Marchiella attacca Lbc sulla cultura: “Coletta non si vanti per meriti non suoi!”

“La Cultura non ha colori e non va strumentalizzata, soprattutto da parte di chi si attribuisce meriti non propri. La Cultura non si copia, si esprime!”. Con questa affermazione il consigliere comunale di Fratelli d’Italia, Andrea Marchiella, è intervenuto sul dibattito innescato dalla nuova visita a Latina di Laura Boldrini. La Presidente della Camera è stata infatti gradita ospite del festival letterario “Come il vento nel mare” presso l’Hotel Miramare.
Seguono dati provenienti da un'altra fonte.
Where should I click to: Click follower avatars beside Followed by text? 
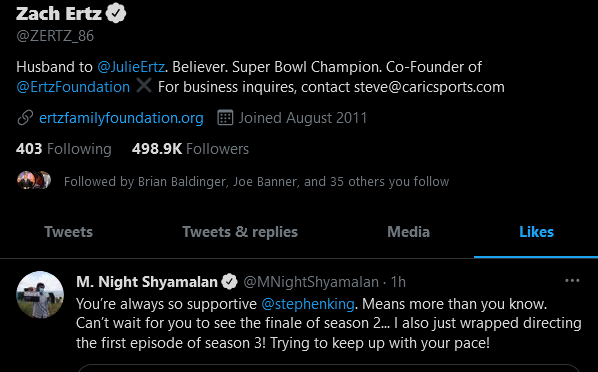[x=34, y=180]
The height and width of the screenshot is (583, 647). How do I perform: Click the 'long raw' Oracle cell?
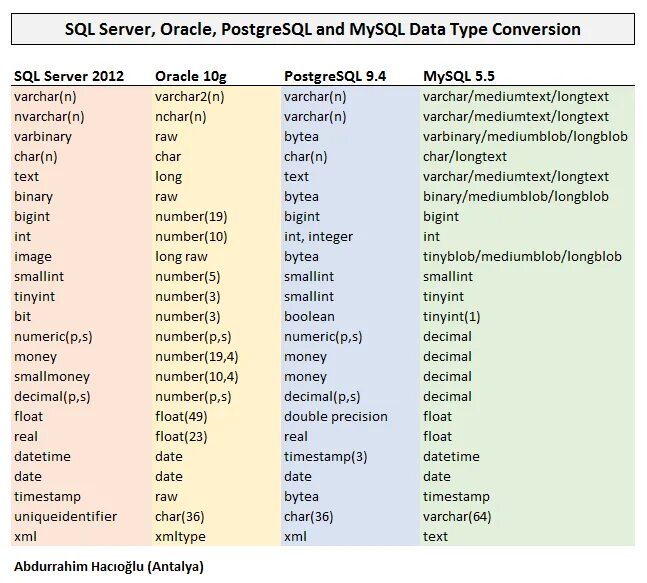tap(182, 257)
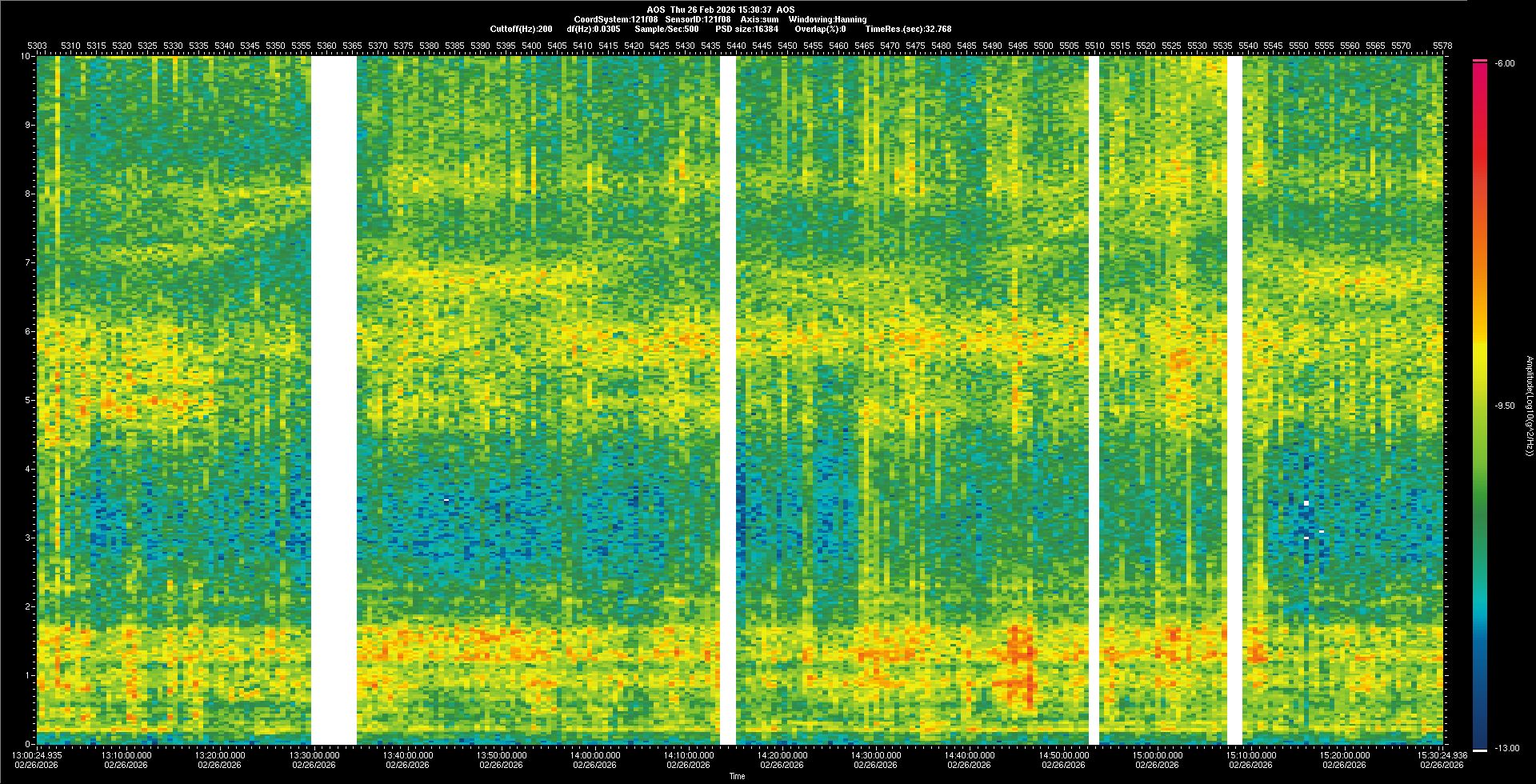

“Faccio i miei complimenti agli organizzatori, scegliendo Latina per il loro evento hanno dato lustro alla città consentendole di compiere un ulteriore passo per il salto di qualità a livello culturale agognato da tutti noi. Ho apprezzato in particolar modo la volontà di coinvolgere i giovani, di farli sentire partecipi e protagonisti principali di questo speciale fermento. Latina si conferma location ideale come polo attrattivo, turistico e culturale, e dimostra ancora una volta di essere assolutamente pronta per ospitare iniziative di caratura simile”.

 

Oltre ai complimenti, però, Marchiella si è soffermato su un aspetto a suo dire poco piacevole: “Faccio notare che “Come il vento nel mare” ha puntato sull’attualità e l’informazione politica a 360 gradi, senza soffermarsi su determinate angolature e senza dare risalto a punti di vista spudoratamente di parte. Lo testimoniano gli inviti rivolti all’intero mondo politico locale e la partecipazione di personaggi delle più svariate appartenenze. Mi preme evidenziare tutto questo perché mi è parso di cogliere un atteggiamento inappropriato da parte di colui che doveva limitarsi a fare gli onori di casa: sembra infatti che il sindaco Coletta si sia voluto attribuire i principali meriti dell’organizzazione di una ribalta culturale di tale portata, agli occhi della cittadinanza e della stessa Presidente della Camera. Sia chiaro invece che l’Amministrazione non c’entra nulla con l’evento e che a proposito di Cultura ha poco di cui vantarsi! Mi ritrovo dunque a constatare la tendenza ad apparire, a preferire alla concretezza di cui hanno bisogno i cittadini le facili ribalte e le prestigiose passerelle: questa Amministrazione deve decidersi a rimboccarsi le maniche e a stare in prima fila tra i problemi veri, non su palchi e piedistalli”.